When we found that the particular instrument is outside of its predetermined calibration limits which is also known as Action limit or OOT. If we found OOT calibration result, first scenario is to take corrective actions as soon as possible. We can take corrective actions like repair, re-calibration, and replacement of defective part or permanent removal of instrument if the errors cannot be corrected by above actions. Firm can issue OOT notification to the vendor and the notification must includes current calibration data, severity of OOT error and full details of last successful calibration. It is mandatory that QA department immediately stop the production for a while till the issue is solved. Here the role of PM is important as it will stop the reoccurrence of the error. As OOT results highly impact on the quality of the product and also responsible for batch failure, it is mandatory to find out the root cause for the occurrence of these errors. At least it will help us to prevent the re-occurrence of particular error.

Change control management and CAPA approach

Under change control management program, we are able to make changes in calibration tolerance, frequency and procedure. Also we can add another new program to avoid errors or permanent removal of current program to avoid inconvenience. Change in the environment or change in the location is also solution suggested by this program. Each and every step should be documented properly. This program also suggests revalidation, re-execution and revision of IQ, OQ and PQ of the instruments. Timely revision, periodic review and approval by authorized person at every stage are the key points of this program.

CAPA stands for corrective actions and Preventive actions. CAPA is an important analytical tool to solve lot of issues. CAPA is a concept of Good Manufacturing practice (GMP). CAPA mainly concentrate on the systematic investigation of the failures and deviations occurred during process to prevent their reoccurrence in the terms of corrective actions and also prevent from reoccurrence in terms of preventive action. [5] CAPA ensures that the corrective actions and Preventive actions that are under taken to prevent failure are highly effective and reliable. CAPA is an important tool of the overall Quality Management System (QMS). If any company wants to have best quality management system in their firm, they should implement CAPA to their firm. CAPA ensures the best quality products with the lower cost and less time.

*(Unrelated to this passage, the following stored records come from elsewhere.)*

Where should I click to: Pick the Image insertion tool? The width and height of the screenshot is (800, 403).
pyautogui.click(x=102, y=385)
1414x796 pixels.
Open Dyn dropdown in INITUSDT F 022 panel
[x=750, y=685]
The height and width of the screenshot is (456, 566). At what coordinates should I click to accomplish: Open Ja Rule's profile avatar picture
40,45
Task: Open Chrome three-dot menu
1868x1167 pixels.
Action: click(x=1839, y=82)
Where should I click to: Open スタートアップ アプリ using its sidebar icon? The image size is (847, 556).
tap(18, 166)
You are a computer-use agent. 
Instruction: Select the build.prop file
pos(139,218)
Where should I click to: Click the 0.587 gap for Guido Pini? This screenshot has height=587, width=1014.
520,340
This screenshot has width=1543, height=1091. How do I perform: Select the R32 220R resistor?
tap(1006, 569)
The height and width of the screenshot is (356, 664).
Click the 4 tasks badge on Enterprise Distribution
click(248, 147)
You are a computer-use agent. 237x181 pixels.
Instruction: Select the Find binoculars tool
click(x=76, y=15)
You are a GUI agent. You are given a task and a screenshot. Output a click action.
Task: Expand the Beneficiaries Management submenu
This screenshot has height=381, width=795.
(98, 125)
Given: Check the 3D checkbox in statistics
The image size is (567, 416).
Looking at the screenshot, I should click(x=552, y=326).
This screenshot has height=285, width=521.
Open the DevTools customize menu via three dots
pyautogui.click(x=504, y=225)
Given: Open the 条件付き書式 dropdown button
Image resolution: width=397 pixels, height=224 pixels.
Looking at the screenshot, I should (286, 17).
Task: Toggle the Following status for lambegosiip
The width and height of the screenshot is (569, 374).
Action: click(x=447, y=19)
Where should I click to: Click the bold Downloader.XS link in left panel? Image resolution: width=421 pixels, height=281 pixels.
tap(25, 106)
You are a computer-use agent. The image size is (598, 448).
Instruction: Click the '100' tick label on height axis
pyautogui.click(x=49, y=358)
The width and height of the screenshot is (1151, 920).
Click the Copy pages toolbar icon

Software used for calibration and PM

Lots of softwares are used for calibration and PM at industrial scale. This computerized system has more efficiency and guaranteed the best results.

Calibration software

Quality Calibration Management system (QCMS) is complete instrument and designed according to the requirements of 21 CFR part 11. This software ensures regulatory compliance and also traceability. It will help to improve the reliability of plant and optimize the administrative costs. It will help to increase in the productivity as well as efficiency.

12.2 Preventive maintenance software

RCM turbo is very popular PM software. Traditional approach took years to complete just one PM but by using this RCM turbo, anyone can quickly go for PM. This software directs us through EMEA process. But the thing is it will go through quickly and efficiently. It is 100 % reliable and will allow you do risk assessment

Conclusion

In conclusion, I would like to say that calibration and preventive maintenance are very important aspects of any instrument. To get the best results with the instruments, it is mandatory to inspect and calibrate the instruments periodically as it is also required by regulatory authorities. Preventive maintenance definitely improves the life of the instruments but timely implementation of PM is very important. Non-calibrated instruments and lack of PM has directly impact on the product quality, so it required that every manufacturing area in the firm has proper program for validation and PM. We can’t neglect the importance of PM because it will prevent the re-occurrence of errors. SOP for calibration and PM is also valuable aspect as it will help to record data, minimize the severity of risk and provides step by step procedure to follow. CAPA approach is one of the most important quality management tools as it will help to correct the errors and to prevent the re-occurrence of errors by preventive actions. Implementation of CAPA tool in calibration will definitely good for instruments. Revision of 21CFR part 11 strongly suggests adopting computerized software system to every firm because of its convenience and efficiency. Softwares used for calibration and PM as I discussed in the paper like QCMS and QMS turbo etc. are 100 % reliable, so I would like to suggest every firm to adopt this computerized software system for their calibration and PM program.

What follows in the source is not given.